** Start **
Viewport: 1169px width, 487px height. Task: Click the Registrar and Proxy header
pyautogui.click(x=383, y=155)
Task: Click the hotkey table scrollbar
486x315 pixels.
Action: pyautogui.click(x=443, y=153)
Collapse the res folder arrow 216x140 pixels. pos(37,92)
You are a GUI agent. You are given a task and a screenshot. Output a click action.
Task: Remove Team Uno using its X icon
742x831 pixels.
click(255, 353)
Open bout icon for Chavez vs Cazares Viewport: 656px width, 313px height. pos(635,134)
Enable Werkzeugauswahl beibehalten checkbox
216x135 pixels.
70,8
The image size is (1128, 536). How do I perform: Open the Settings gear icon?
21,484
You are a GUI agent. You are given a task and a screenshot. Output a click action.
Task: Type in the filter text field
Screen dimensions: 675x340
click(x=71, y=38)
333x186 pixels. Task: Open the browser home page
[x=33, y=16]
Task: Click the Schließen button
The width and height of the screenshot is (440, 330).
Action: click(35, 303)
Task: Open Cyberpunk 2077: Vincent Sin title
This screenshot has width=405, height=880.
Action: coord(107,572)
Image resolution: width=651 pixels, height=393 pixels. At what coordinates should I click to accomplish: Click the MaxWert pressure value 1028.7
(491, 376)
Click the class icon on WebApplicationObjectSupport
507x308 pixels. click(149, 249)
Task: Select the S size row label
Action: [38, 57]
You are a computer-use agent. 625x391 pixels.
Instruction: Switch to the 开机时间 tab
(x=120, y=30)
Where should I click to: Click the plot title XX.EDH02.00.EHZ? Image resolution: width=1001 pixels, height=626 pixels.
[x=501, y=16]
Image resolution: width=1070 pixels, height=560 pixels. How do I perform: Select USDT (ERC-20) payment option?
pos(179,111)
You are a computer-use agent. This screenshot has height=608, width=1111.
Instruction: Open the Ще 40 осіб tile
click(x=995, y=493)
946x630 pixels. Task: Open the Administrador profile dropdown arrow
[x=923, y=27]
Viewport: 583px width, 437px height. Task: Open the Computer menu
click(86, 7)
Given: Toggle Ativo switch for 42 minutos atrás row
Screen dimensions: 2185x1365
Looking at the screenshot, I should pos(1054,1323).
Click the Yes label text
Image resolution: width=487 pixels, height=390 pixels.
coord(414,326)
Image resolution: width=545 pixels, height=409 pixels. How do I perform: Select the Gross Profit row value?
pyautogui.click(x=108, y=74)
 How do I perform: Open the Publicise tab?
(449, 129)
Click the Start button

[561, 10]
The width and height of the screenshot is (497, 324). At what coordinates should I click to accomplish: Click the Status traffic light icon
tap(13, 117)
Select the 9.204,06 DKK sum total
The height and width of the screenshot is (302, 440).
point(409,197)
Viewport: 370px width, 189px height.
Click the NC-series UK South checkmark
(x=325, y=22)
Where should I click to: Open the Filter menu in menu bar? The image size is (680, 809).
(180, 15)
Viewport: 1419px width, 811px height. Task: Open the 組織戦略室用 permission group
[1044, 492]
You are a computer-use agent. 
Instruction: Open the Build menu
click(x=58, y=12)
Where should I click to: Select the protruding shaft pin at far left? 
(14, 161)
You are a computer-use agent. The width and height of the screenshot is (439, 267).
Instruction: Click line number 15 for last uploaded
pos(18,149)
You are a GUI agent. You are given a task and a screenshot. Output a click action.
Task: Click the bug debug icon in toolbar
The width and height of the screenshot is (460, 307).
** End **
Locate every line in the rows above that contains the string "coordinates", and copy each such line in full.

- _Reply to the task_
Image resolution: width=651 pixels, height=393 pixels. At what coordinates should I click to accomplish: Click the MaxWert pressure value 1028.7
The width and height of the screenshot is (497, 324). At what coordinates should I click to accomplish: Click the Status traffic light icon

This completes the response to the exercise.